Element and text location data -
■ ■ ■ ■ ■
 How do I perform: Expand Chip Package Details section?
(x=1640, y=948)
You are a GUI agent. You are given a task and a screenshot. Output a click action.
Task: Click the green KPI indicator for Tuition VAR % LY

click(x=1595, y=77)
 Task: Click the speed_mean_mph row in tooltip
■ ■ ■ ■ ■
Goal - Can you pull every line out of the listing above and copy each one unchanged?

Output of the task -
 How do I perform: Expand Chip Package Details section?
(x=1640, y=948)
You are a GUI agent. You are given a task and a screenshot. Output a click action.
Task: Click the green KPI indicator for Tuition VAR % LY

click(x=1595, y=77)
 Task: Click the speed_mean_mph row in tooltip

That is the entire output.